Menschenrechte: Wo Tschechien nachbessern sollte
Der 10. Dezember ist Tag der Menschenrechte. Seit dem Sturz des kommunistischen Regimes in der früheren Tschechoslowakei können die Menschen hierzulande darauf vertrauen, dass diese auch geachtet werden. Dennoch äußern Experten bestimmte Bedenken. Die betreffen unter anderem die tschechische Flüchtlingspolitik sowie Waffenexporte, aber auch etwa die Inklusion an Schulen.
Doch die Zeiten haben sich gewandelt. Aryeh Neier ist Gründer der NGO Human Rights Watch. Er kritisiert, dass sich Tschechien von Havels Werten abgewendet habe. Unter anderem verweist er auf Staatspräsident Miloš Zeman und dessen Freundschaft zum russischen Präsidenten Wladimir Putin sowie dem chinesischen Regierungschef Xi Jinping.
„Jeder, der mit Putin oder Xi Jinping paktiert und diese letztlich unterstützt, ist auch zumindest in geringem Umfang verantwortlich für ihren Machtmissbrauch. Kurzfristig mag man mit einem Schmusekurs seine eigenen Interessen sichern. Aber ich bezweifle, dass das auch langfristig dem Land dient. Ich halte die Verurteilung aller Formen von Repressionen für einen ehrenwerten Weg. Wenn Spitzenpolitiker – wie im Fall von Tschechien – beginnen, Repressionen zu unterstützen, dann erniedrigen sie sich selbst“, so Neier.

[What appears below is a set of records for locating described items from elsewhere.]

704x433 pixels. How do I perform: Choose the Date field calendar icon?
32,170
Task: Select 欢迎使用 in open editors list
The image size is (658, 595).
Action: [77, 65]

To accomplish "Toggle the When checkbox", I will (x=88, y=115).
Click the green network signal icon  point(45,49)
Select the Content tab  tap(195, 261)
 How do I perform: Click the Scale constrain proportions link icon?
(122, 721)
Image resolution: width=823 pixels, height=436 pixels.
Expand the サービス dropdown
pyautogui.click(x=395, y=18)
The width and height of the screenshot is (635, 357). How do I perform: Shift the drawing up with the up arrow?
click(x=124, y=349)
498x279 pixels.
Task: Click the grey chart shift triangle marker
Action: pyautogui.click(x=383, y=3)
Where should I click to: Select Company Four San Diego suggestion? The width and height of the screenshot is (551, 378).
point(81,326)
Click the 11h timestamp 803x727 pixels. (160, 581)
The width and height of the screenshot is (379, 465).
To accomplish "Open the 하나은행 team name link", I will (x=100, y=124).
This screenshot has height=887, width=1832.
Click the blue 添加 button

Aber nicht nur dies kritisieren Menschenrechtler an der tschechischen Politik. Gewandelt hat sich ebenfalls das Verhalten gegenüber Flüchtlingen. In den 1990er Jahren fanden hierzulande viele Menschen aus Bosnien Zuflucht. Mittlerweile sperrt sich Tschechien gegen jegliche Aufnahme von Schutzsuchenden. Selbst die Idee, 50 syrische Kinder und Jugendliche aus griechischen Lagern ins Land zu holen, wurde erst einmal abgelehnt. Das sieht man beim Büro von Amnesty International in Prag mit Bedenken. Sprecherin Martina Pařízková:„Wir haben hier in Tschechien genügend Kapazitäten für die Aufnahme und Unterbringung von Asylbewerbern. Auch das Know-how ist da. Trotzdem sperren wir uns, denen zu helfen, die es am Nötigsten haben und die schon in Europa sind.“
Aryeh Neier wiederum beklagt auch die negative Stimmung in der tschechischen Gesellschaft:„Es ist möglich Hass zu schüren, obwohl nur wenige Flüchtlinge aus islamischen Ländern hier sind. Das zeigt, wie tief das Problem verwurzelt ist. Ich bin mir nicht sicher, ob es eine andere Lösung geben kann, als möglichst umfassend und verlässlich über diese Menschen zu informieren.“
Negativ ist auch die Stimmung gegenüber Roma im eigenen Land. So wurde lange Zeit hingenommen, dass Kinder dieser Minderheit einfach in sogenannte Sonderschulen abgeschoben wurden. Mit einem neuen Gesetz zur Inklusion soll sich dies aber ändern. Die neue Rechtsnorm ist im vergangenen Jahr in Kraft getreten. Derzeit wird an einer Durchführungsbestimmung gearbeitet. Diese könnte jedoch die Bemühungen zu einer Integration von Roma-Kindern konterkarieren.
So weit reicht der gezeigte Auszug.